Actions to take:
1. Repeat word for word the portion of the article on weed moms that opens with the words containing "Are weed moms" and closes with "a better mom.".
2. Write what follows the final sentence of the article on marijuana-using moms, carrying it on from there.

Text section:
__________________________________________________
Are weed moms the new wine moms?
Though " wine mom" culture has long been the source of many a mommy meme and largely socially acceptable, marijuana-using moms are stepping out of the shadows and proudly extolling the virtues of cannabis.
In a recent essay for Parents.com, writer Leah Campbell claimed micro-dosing marijuana makes her a better mom.
"A small amount of pot administered as an edible allows me to be present and functional for my daughter," the article reads. "It makes me the best version of myself and I have no shame at all in admitting that it makes me a better parent."
Julia Dennison, executive editor of Parents.com told "Good Morning America" that more moms are opening up about their marijuana use than ever before.
"We see mom influencers on Instagram posting about it," she said. "In line with the legalization of marijuana has come a lessening of the stigma surrounding it."
__________________________________________________
(Saved data entries)
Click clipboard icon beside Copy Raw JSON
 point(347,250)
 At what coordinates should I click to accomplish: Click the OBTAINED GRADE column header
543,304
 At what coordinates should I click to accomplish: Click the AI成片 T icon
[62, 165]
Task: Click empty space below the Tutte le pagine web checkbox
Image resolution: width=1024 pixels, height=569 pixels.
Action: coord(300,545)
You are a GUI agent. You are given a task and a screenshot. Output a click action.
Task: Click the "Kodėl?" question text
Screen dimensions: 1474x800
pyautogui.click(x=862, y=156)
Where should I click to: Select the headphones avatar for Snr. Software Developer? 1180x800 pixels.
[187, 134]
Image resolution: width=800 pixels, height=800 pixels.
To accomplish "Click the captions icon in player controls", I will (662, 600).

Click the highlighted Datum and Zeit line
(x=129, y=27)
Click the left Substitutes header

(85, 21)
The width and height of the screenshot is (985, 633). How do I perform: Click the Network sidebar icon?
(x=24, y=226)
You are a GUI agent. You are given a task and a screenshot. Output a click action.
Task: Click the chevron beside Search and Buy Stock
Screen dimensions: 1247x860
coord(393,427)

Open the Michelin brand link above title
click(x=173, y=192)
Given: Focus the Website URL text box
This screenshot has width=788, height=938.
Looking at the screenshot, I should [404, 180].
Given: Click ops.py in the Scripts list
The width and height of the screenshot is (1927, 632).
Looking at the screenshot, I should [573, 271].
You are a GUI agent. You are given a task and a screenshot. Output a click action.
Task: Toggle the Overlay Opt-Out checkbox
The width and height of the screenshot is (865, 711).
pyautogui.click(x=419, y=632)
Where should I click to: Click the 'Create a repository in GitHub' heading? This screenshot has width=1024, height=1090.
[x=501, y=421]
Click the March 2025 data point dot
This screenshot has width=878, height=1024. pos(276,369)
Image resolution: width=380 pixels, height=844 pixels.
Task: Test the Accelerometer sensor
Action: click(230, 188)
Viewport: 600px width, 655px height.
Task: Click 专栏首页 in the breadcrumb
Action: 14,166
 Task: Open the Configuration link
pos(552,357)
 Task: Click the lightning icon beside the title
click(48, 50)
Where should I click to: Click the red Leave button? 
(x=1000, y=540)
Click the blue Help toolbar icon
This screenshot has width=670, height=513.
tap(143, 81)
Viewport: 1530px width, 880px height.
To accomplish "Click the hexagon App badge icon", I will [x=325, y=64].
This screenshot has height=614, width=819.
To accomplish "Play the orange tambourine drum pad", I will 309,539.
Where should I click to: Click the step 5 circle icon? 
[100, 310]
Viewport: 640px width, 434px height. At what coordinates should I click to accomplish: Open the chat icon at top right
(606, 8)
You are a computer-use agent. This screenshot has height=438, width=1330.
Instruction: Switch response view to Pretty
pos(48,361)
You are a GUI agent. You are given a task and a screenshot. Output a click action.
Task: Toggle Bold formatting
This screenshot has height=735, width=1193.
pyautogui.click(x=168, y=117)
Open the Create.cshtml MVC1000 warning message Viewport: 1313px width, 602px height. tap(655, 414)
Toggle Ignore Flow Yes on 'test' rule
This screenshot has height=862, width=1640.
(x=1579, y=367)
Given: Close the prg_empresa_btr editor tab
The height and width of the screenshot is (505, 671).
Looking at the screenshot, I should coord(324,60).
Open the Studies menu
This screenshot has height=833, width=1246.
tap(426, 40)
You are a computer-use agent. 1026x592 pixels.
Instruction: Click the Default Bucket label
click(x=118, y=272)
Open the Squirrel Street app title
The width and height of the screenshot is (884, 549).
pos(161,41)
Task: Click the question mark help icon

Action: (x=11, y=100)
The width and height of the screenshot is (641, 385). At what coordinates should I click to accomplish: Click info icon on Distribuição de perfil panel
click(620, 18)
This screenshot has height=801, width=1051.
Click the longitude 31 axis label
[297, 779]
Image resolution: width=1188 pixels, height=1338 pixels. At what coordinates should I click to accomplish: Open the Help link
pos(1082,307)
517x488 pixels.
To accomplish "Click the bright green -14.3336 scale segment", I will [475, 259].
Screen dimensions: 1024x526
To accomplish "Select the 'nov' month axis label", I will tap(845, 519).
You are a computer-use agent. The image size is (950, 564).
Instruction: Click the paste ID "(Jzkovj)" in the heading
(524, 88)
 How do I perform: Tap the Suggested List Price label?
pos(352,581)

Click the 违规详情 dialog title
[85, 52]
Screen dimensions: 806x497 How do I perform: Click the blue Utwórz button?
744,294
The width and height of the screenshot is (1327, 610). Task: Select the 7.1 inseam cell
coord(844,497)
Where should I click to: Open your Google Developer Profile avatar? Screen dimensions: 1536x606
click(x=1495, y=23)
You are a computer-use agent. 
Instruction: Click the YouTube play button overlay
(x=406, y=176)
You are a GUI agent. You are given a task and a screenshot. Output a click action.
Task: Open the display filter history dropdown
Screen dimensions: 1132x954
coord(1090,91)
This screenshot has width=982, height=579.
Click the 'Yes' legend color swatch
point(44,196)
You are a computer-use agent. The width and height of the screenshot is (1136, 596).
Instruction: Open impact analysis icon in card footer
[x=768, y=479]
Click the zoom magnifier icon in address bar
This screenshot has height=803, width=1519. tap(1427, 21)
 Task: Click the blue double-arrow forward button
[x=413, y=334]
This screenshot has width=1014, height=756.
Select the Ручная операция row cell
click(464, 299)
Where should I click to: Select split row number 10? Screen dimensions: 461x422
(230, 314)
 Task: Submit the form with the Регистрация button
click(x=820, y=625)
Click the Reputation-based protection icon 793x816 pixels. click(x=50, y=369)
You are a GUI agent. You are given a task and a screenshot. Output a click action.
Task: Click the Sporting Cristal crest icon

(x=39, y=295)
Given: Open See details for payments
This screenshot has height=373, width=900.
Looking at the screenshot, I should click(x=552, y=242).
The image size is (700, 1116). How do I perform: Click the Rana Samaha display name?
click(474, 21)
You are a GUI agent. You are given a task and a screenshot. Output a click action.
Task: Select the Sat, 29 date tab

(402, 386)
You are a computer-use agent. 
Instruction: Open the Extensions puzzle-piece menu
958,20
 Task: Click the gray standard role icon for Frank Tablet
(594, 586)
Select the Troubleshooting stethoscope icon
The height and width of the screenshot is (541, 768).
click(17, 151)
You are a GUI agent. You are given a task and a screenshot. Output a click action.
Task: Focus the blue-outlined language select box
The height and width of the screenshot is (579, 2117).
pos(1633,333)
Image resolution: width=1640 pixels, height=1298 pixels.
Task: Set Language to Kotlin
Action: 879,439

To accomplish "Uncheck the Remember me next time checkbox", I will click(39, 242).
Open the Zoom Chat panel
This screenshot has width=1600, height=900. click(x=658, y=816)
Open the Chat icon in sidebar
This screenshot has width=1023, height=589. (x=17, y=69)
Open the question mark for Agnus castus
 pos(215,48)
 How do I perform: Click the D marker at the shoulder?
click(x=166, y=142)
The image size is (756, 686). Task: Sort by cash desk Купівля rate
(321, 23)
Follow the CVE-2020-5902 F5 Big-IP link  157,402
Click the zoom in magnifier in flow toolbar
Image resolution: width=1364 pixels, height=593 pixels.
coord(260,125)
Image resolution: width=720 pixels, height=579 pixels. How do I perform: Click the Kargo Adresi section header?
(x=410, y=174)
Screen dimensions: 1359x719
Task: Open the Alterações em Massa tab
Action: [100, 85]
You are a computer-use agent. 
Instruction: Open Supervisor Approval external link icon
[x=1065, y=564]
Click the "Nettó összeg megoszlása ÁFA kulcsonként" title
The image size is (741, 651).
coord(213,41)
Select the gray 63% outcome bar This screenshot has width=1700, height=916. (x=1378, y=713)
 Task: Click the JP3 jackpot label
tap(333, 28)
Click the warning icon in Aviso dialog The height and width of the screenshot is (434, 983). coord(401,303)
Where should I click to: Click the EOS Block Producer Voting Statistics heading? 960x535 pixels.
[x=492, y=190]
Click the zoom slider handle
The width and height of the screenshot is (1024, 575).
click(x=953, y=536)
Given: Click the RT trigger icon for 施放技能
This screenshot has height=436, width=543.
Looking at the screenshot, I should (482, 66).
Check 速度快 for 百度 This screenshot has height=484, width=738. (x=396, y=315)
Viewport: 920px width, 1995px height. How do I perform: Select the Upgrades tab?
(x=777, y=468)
__________________________________________________
Answers to the problems:
1.
Are weed moms the new wine moms?
Though " wine mom" culture has long been the source of many a mommy meme and largely socially acceptable, marijuana-using moms are stepping out of the shadows and proudly extolling the virtues of cannabis.
In a recent essay for Parents.com, writer Leah Campbell claimed micro-dosing marijuana makes her a better mom.

2.
Dr. Edith Bracho-Sanchez, a primary care pediatrician and Assistant Professor of Pediatrics at Columbia University, agreed. "As more states have moved to legalize cannabis for both medicinal and recreational use in recent years, there certainly has been a rise in the amount of parents who are using them to cope with the stress of parenting and daily life," she told "GMA." "I'm hearing from more and more adults who use these products to 'take the edge off,' relax or ease pain."
In her piece, Campbell writes she started micro-dosing to avoid period pain. She soon discovered it also eased her anxiety.
"When I started to feel that increase in my heart rate, I found that just one 2.5mg dose of THC was typically enough to stabilize my breathing and bring me back to a steady state. Quick, easy, and effective," she wrote. Campbell wrote she does this 5 - 10 days each month and "every once in a while, I take higher doses recreationally."
Campbell is far from an outlier. In a 2016 report from the Centers for Disease Control and Prevention, the organization found the highest usage of marijuana was among 26-34 years olds.
Despite this, Dennison said there is still some taboo tied to marijuana use among moms.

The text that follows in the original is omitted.